Elasticsearch - change number of shards for index template
Intro
These instructions are primarily for OpenShift logging but should apply to any
Elasticsearch installation by removing the OpenShift specific bits. They also
apply to Elasticsearch 2.x for OpenShift 3.4 -> 3.10, so may require
some tweaking to work with ES 5.x. The instructions assume your logging
namespace is logging
- use openshift-logging
with OpenShift 3.10 and later.
The default number of shards per index for OpenShift logging is 1, which is by design not to break very large deployments with a large number of indices, where the problem is having too many shards. However, for deployments with a small number of very large indices, this can be problematic.
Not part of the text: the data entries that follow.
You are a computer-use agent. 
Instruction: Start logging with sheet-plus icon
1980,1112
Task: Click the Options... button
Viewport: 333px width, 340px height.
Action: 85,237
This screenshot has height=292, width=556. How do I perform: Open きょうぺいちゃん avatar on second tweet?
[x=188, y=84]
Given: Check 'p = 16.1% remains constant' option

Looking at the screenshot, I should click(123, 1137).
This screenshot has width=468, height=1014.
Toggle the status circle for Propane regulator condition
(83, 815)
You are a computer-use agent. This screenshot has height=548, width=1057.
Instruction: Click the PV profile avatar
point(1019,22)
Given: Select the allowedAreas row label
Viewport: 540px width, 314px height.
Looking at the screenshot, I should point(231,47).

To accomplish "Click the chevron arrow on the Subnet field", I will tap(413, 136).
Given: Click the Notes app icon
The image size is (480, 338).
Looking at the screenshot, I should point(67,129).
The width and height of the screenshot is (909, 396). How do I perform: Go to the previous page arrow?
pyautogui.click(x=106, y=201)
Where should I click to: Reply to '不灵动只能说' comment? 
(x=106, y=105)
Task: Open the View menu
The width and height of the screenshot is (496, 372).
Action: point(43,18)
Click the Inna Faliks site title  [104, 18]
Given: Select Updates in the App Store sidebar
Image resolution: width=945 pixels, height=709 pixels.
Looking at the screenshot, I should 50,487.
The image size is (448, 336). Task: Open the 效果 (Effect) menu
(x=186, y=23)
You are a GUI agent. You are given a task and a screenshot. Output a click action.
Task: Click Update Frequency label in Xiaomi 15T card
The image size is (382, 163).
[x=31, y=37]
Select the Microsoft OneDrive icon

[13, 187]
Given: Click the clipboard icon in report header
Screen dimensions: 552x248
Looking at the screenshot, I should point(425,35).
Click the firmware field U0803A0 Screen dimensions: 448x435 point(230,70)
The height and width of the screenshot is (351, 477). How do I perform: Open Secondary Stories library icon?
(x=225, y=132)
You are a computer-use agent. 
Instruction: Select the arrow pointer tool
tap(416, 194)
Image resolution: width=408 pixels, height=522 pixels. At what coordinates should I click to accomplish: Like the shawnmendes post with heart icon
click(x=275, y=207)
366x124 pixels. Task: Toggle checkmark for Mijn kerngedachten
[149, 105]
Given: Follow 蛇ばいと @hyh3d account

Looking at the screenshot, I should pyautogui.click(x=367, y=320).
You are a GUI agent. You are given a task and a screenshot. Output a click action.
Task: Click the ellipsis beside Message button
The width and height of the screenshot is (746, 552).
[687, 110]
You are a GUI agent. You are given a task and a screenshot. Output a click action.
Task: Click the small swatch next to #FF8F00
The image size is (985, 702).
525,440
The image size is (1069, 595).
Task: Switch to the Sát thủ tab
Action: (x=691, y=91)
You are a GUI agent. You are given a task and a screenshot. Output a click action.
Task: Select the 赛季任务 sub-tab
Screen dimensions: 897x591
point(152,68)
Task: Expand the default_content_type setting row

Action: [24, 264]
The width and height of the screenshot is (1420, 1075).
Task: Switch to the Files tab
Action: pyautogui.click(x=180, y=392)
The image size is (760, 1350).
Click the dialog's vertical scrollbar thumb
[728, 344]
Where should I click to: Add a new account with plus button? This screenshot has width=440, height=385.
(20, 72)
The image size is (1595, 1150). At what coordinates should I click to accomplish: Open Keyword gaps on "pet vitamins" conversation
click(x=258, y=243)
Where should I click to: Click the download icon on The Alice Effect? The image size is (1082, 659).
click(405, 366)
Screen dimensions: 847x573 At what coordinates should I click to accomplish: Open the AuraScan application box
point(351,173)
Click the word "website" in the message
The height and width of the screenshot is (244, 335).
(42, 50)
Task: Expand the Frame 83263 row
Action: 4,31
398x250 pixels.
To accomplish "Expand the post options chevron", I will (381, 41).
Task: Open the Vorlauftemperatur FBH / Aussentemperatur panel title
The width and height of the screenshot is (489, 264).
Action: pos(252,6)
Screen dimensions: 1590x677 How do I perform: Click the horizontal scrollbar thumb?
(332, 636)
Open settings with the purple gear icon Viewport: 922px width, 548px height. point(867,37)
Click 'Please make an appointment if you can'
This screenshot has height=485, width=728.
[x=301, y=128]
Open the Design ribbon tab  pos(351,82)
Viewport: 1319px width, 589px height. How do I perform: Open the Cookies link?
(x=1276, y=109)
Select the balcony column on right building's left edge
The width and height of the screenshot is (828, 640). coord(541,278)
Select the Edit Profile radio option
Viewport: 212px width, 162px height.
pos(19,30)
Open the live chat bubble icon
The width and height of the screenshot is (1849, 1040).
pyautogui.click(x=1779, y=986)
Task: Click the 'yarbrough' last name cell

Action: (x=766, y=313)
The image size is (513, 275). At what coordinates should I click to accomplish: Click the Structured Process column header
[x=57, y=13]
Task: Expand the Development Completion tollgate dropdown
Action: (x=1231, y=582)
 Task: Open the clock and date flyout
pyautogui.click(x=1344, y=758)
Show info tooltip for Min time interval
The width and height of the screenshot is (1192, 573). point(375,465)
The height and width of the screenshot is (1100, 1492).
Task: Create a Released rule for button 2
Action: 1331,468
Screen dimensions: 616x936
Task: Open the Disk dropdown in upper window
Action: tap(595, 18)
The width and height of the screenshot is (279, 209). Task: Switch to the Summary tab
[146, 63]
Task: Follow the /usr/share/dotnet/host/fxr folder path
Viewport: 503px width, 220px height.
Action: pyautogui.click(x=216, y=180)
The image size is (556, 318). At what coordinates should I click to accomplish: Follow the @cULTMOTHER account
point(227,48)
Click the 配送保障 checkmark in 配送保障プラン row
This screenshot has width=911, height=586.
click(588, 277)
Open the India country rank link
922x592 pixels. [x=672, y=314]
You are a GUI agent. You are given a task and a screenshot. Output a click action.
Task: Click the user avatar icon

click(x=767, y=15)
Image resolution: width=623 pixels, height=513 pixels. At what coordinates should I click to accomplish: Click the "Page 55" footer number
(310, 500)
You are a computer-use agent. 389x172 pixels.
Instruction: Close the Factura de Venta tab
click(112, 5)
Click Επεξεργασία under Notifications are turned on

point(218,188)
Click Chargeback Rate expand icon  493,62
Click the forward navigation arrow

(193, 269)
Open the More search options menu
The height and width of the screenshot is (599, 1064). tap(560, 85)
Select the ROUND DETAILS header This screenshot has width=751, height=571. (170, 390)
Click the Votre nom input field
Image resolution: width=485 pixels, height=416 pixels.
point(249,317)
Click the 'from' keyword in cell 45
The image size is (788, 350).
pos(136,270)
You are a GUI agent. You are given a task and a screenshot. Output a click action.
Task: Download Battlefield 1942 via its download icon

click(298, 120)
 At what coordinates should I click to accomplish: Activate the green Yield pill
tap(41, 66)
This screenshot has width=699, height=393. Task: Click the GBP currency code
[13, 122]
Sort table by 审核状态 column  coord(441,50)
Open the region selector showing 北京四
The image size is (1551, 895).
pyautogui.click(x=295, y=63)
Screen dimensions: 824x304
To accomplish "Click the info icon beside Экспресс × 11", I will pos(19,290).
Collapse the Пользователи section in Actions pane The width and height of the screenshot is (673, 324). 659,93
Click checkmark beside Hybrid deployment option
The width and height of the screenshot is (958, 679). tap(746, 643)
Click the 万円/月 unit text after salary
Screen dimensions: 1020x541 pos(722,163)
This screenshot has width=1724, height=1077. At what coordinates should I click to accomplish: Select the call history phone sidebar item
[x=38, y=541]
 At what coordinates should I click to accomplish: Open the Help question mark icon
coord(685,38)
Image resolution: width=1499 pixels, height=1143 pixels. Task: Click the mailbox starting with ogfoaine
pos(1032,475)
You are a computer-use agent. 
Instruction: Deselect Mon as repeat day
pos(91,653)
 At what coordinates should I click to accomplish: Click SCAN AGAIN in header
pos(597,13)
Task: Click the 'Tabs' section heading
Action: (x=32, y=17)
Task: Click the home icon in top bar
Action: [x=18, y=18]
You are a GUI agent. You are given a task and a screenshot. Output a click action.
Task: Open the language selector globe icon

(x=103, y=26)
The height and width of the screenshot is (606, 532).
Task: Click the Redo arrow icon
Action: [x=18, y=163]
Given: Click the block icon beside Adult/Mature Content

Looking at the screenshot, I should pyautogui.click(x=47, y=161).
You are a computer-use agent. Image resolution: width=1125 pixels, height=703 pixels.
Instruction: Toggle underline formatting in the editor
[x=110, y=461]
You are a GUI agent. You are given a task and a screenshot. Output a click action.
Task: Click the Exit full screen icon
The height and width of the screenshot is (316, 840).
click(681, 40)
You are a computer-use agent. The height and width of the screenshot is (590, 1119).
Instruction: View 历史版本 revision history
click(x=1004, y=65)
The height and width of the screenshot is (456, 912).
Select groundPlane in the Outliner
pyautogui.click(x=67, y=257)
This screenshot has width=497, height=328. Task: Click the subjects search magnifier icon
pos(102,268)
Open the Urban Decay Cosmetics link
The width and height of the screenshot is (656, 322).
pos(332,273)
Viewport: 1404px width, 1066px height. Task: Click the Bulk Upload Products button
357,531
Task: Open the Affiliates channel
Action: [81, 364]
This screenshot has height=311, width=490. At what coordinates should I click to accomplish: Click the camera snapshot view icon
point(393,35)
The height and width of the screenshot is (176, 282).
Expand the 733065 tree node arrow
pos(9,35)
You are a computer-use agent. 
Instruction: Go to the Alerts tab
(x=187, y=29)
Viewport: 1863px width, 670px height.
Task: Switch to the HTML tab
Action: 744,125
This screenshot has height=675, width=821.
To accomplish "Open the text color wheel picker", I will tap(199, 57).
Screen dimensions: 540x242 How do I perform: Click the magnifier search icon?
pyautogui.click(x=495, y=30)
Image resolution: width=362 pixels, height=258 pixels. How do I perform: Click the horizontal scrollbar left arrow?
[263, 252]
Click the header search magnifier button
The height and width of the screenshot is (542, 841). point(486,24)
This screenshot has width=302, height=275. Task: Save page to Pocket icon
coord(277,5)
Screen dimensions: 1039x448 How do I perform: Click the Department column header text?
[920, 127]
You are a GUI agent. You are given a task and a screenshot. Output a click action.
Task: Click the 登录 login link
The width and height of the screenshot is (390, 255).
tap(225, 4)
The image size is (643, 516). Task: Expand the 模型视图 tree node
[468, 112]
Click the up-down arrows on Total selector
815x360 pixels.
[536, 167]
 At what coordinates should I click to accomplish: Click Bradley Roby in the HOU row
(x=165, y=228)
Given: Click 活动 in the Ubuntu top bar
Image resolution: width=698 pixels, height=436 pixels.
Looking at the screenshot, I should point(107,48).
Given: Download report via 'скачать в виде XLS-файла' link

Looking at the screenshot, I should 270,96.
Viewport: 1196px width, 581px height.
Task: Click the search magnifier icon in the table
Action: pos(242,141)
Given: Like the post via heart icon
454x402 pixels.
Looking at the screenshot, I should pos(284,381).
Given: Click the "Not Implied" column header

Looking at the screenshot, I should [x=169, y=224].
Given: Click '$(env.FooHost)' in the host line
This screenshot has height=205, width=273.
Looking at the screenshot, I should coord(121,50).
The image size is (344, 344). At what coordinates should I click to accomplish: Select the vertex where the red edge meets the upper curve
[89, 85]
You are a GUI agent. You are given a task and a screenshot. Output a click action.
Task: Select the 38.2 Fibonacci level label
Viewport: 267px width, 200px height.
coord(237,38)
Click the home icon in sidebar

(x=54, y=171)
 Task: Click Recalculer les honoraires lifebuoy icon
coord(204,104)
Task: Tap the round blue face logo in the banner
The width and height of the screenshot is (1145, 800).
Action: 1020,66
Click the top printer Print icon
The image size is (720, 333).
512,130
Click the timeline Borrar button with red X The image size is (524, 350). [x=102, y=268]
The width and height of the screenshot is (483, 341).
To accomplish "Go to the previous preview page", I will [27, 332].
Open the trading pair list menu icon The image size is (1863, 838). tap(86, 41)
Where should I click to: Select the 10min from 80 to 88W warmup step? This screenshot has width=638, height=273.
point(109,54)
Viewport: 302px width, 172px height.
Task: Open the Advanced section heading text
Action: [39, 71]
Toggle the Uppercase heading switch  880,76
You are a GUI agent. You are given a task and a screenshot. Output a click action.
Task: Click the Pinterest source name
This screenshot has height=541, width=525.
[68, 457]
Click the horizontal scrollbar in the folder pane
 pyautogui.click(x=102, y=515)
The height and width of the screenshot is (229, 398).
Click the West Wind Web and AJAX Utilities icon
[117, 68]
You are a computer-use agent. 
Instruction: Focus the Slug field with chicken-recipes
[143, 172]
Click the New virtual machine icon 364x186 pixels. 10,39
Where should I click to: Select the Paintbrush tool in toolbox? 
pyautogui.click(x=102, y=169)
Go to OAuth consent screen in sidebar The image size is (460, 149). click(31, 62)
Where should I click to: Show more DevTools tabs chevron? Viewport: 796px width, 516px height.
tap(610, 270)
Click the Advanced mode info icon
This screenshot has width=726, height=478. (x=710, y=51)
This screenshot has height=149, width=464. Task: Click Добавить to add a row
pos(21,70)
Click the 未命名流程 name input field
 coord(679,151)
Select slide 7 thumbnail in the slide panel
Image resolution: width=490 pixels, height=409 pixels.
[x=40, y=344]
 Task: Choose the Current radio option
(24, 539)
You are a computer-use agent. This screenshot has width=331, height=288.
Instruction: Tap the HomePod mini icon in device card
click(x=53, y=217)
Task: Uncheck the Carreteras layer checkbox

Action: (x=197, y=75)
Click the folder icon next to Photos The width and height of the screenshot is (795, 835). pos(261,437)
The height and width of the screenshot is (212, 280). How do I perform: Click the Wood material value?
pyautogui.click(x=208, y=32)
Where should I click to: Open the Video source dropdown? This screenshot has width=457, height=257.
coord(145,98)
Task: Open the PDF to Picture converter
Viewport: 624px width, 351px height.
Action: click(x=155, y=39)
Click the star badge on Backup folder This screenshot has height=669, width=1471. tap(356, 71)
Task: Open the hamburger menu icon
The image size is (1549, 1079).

Elasticsearch recommends keeping shard size under 50GB, so increasing the number of shards per index can help with that.
Steps
Identify the index pattern you want to increase sharding for. For
OpenShift logging this will be .operations.*
or project.*
. If there are
specific projects that typically generate much more data than others, and you
need to keep the number of shards down, you can shard very specific patterns
e.g. project.this-project-generates-too-many-logs.*
. If you don’t anticipate
having many namespaces/project/indices, you can just use project.*
.
Create a JSON file for each index pattern, like this:
{
"order": 20,
"settings": {
"index": {
"number_of_shards": 3
}
},
"template": ".operations.*"
}
Call this one more-shards-for-operations-indices.json
.
{
"order": 20,
"settings": {
"index": {
"number_of_shards": 3
}
},
"template": "project.*"
}
Call this one more-shards-for-project-indices.json
.
Load these into Elasticsearch. You’ll need the name of one of the Elasticsearch pods:
oc get -n logging pods -l component=es
Pick one and call it $espod
. If you have a separate OPS cluster, you’ll need
to identify one of the es-ops Elasticsearch pods too, for the .operations.*
indices:
oc get -n logging pods -l component=es-ops
Pick one and call it $esopspod
.
Load the file more-shards-for-project-indices.json
into $espod
:
file=more-shards-for-project-indices.json
cat $file | \
oc exec -n logging -i -c elasticsearch $espod -- \
curl -s -k --cert /etc/elasticsearch/secret/admin-cert \
--key /etc/elasticsearch/secret/admin-key \
https://localhost:9200/_template/$file -XPUT -d@- | \
python -mjson.tool
Load the file more-shards-for-operations-indices.json
into $esopspod
, or
$espod
if you do not have a separate OPS cluster:
file=more-shards-for-operations-indices.json
cat $file | \
oc exec -n logging -i -c elasticsearch $esopspod -- \
curl -s -k --cert /etc/elasticsearch/secret/admin-cert \
--key /etc/elasticsearch/secret/admin-key \
https://localhost:9200/_template/$file -XPUT -d@- | \
python -mjson.tool
NOTE The settings will not apply to existing indices. You will need to perform a reindexing for that to work. However, it is usually not a problem, as the settings will apply to new indices, and curator will eventually delete the old ones.
Results
To see if this is working, wait until new indices are created, and use the
_cat
endpoints to view the new indices/shards:
oc exec -c elasticsearch $espod -- \
curl -s -k --cert /etc/elasticsearch/secret/admin-cert \
--key /etc/elasticsearch/secret/admin-key \
https://localhost:9200/_cat/indices?v
health status index pri rep docs.count docs.deleted store.size pri.store.size
green open project.kube-service-catalog.d5dbe052-903c-11e8-8c22-fa163e6e12b8.2018.07.26 3 0 1395 0 2.2mb 2.2mb
The pri
value is now 3
instead of the default 1
. This means there are 3
shards for this index. You can also check the shards
endpoint:
oc exec -c elasticsearch $espod -- \
curl -s -k --cert /etc/elasticsearch/secret/admin-cert \
--key /etc/elasticsearch/secret/admin-key \
https://localhost:9200/_cat/shards?v
index shard prirep state docs store ip node
project.kube-service-catalog.d5dbe052-903c-11e8-8c22-fa163e6e12b8.2018.07.26 1 p STARTED 596 683.3kb 10.131.0.8 logging-es-data-master-vksc2fwe
project.kube-service-catalog.d5dbe052-903c-11e8-8c22-fa163e6e12b8.2018.07.26 2 p STARTED 590 652.6kb 10.131.0.8 logging-es-data-master-vksc2fwe
project.kube-service-catalog.d5dbe052-903c-11e8-8c22-fa163e6e12b8.2018.07.26 0 p STARTED 602 628.1kb 10.131.0.8 logging-es-data-master-vksc2fwe
This lists the 3 shards for the index. If you have multiple Elasticsearch
nodes, you should see more than one node listed in the node
column of the
_cat/shards
output.